Direction: Count the lines in the data below that contain the string "Task", matching case exactly. Give only the number.

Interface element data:
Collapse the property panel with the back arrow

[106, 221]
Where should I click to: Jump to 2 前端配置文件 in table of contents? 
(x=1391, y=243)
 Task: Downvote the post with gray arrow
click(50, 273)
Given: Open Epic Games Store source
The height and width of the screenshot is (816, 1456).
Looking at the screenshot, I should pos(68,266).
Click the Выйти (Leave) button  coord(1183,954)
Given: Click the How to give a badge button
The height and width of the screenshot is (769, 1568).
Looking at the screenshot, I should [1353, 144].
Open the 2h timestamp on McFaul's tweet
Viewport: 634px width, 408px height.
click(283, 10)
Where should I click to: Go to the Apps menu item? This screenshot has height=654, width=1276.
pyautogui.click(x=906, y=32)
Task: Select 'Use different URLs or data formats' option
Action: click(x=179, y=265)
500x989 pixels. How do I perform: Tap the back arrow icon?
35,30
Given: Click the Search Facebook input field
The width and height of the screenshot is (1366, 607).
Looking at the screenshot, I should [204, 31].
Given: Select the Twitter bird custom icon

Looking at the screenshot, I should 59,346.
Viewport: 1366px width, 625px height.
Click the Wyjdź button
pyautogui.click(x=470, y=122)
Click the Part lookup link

Full response: 2